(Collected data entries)
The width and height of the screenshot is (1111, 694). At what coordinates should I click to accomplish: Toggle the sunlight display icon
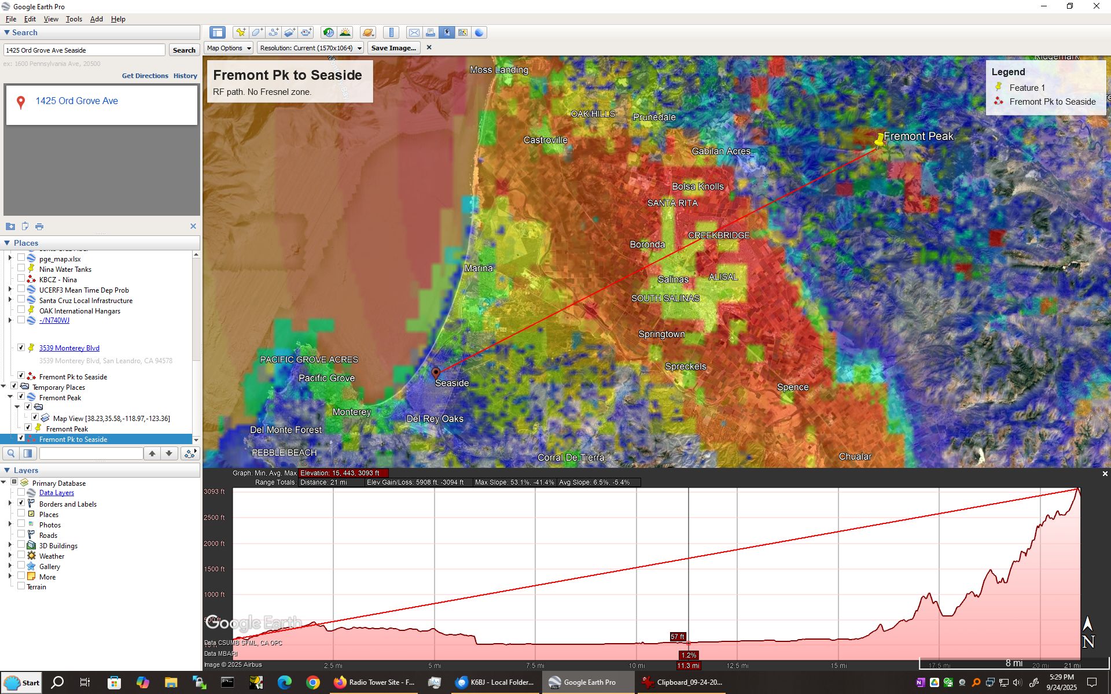tap(345, 32)
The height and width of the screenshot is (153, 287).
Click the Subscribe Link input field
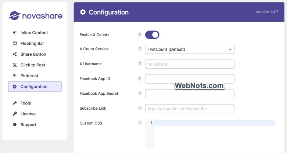(x=190, y=109)
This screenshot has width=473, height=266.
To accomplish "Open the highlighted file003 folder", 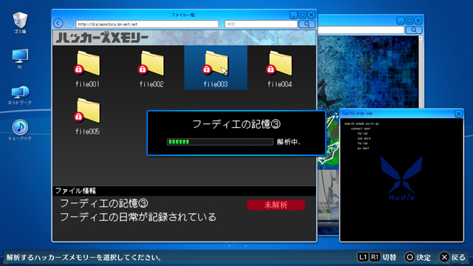I will 216,68.
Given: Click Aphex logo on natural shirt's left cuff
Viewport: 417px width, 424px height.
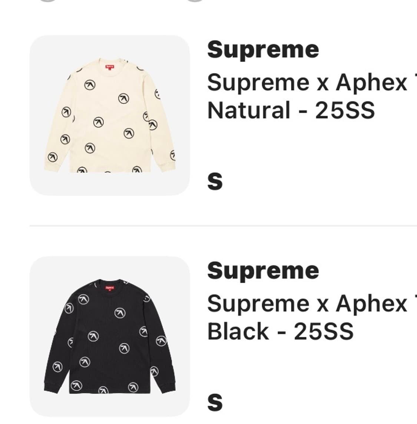Looking at the screenshot, I should pos(53,157).
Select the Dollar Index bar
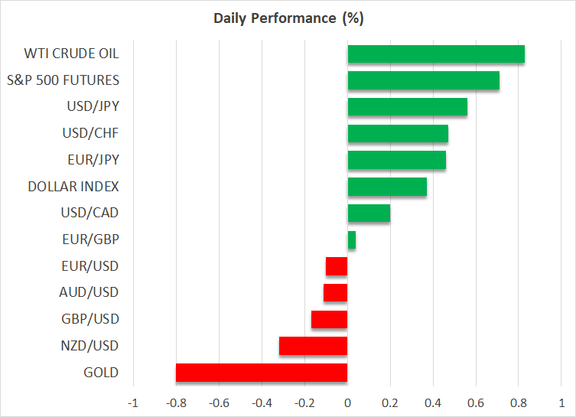Screen dimensions: 576x417 pyautogui.click(x=387, y=187)
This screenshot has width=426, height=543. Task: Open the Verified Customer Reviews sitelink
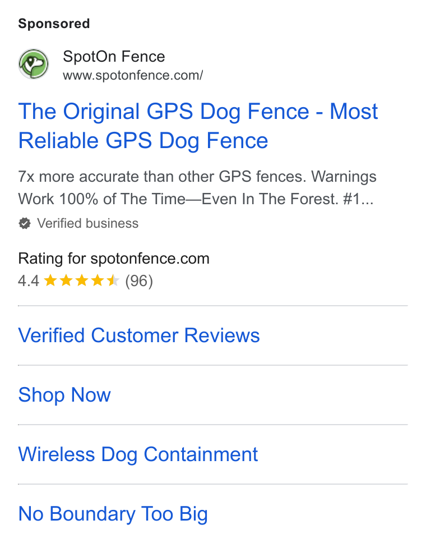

The request: Rename "sitelink" to "site link" in the material from the line containing "Select the Dollar Index bar" through the end of the material, inclusive, and leave everything else unchanged. Omit the pictures from your answer.

Exercise answer:
Select the Dollar Index bar
Screen dimensions: 576x417 pyautogui.click(x=387, y=187)
This screenshot has width=426, height=543. Task: Open the Verified Customer Reviews site link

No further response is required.